How sulfa drugs work.
Sulfa antibiotics work by mimicking PABA (para-aminobenzoic acid), a small molecule bacteria need to build folate. By occupying the active site of the bacterial enzyme dihydropteroate synthase, they block folate synthesis at its first step. Humans do not synthesise folate — we get it from food — so the pathway, and therefore the drug, is selective for bacteria.
- Target
Dihydropteroate synthase(DHPS), a bacterial enzyme.- Mechanism
- Competitive inhibition: the drug mimics the natural substrate,
PABA. - Synergy
Trimethoprimblocks the next step (dihydrofolate reductase); together they are bactericidal.- Selectivity
- Humans absorb folate from diet; bacteria must make it.
The folate pathway, briefly
Bacteria, like all living cells, need folate to make DNA and certain amino acids. Unlike us, most bacteria cannot import folate efficiently from their environment; they synthesise it. The pathway begins with PABA, a small aromatic compound, which is joined to a pteridine fragment by the enzyme dihydropteroate synthase. The product is dihydropteroate, which is converted in two further steps to tetrahydrofolate, the active form.
Sulfa antibiotics resemble PABA closely enough to occupy the same enzyme pocket. The active site accepts the drug; the reaction does not proceed. Folate synthesis stalls. Bacterial growth slows or stops.
The structural reason is on the chemistry page: it is the arylamine on the sulfonamide ring that allows it to mimic PABA. Non-antibiotic sulfonamides — furosemide, HCTZ, celecoxib, the sulfonylureas — lack this group and do not interact with the folate pathway at all.
Why it doesn't poison us
Humans obtain folate from food: leafy greens, legumes, fortified cereals. We have no dihydropteroate synthase to inhibit. The drug therefore acts on the bacterial enzyme without an obvious human counterpart. This is the kind of selective toxicity that makes a useful antibiotic. The same logic underlies the safety of most older antibacterials.
That selectivity has limits. Sulfa drugs have side effects unrelated to the folate pathway — rashes, photosensitivity, marrow effects — and these are the basis of much of the clinical concern with the drug class. The side effects page covers them.
Trimethoprim and the synergy
The most prescribed sulfa drug is not a sulfonamide alone, but a fixed combination: sulfamethoxazole/trimethoprim, sold as Bactrim or Septra. Each component blocks a different step of folate metabolism: sulfamethoxazole blocks dihydropteroate synthase; trimethoprim blocks the next enzyme, dihydrofolate reductase. Together the two drugs cut the pathway twice.
The combination is more than additive.

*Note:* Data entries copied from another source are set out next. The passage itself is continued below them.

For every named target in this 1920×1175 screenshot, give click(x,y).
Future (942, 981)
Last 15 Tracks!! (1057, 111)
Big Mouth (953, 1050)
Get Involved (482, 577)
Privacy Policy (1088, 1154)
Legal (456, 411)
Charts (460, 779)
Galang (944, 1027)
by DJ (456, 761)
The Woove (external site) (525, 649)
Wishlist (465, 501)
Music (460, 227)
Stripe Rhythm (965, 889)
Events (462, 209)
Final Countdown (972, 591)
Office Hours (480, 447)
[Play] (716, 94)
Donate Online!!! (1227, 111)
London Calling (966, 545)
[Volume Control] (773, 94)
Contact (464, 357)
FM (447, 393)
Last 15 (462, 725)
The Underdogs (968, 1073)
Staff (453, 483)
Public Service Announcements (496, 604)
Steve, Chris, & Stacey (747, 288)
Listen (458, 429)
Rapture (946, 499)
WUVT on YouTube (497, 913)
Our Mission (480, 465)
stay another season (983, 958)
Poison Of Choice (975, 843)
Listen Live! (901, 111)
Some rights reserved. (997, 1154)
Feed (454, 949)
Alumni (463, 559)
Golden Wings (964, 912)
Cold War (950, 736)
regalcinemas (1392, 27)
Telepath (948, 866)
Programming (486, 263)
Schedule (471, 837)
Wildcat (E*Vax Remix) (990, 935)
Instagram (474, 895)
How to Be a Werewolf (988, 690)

Where each drug alone is bacteriostatic — it stalls bacteria — the pair is bactericidal in many organisms. The synergy is the reason for the dual formulation, and one reason TMP-SMX has remained clinically important despite the rise of newer antibiotics.
Resistance
Bacteria evolve around drug pressure. Resistance to sulfonamides is widespread and well described. Mechanisms include altered dihydropteroate synthase enzymes that bind the drug poorly, increased PABA production, and acquisition of alternative folate synthesis genes on plasmids. Resistance is a major reason sulfa antibiotics are used for narrower indications today than in the 1940s, when they were the first effective antibacterials and the workhorse of treatment for streptococcal infection. The history page traces the arc.
Mechanism vs allergy
Mechanism and allergy are different questions and rest on different parts of the molecule. The drug's mechanism depends on the arylamine that mimics PABA. Most drug allergy to sulfa antibiotics is also linked, indirectly, to the arylamine — through reactive metabolites that bind to host proteins. This is why sulfa allergy is largely a phenomenon of antibiotic sulfonamides and only rarely of non-antibiotic ones. The distinction is the basis of the modern view on cross-reactivity.
Other sulfonamides, other mechanisms
The non-antibiotic sulfonamides each have their own target, unrelated to bacterial folate synthesis. Furosemide inhibits the Na⁺-K⁺-2Cl⁻ cotransporter in the thick ascending limb of the loop of Henle. HCTZ blocks the Na⁺-Cl⁻ cotransporter in the distal tubule. Sulfonylureas close ATP-sensitive potassium channels on pancreatic β-cells. Acetazolamide inhibits carbonic anhydrase. Celecoxib selectively blocks COX-2. The shared sulfonamide group is, in each case, just a piece of the binding site.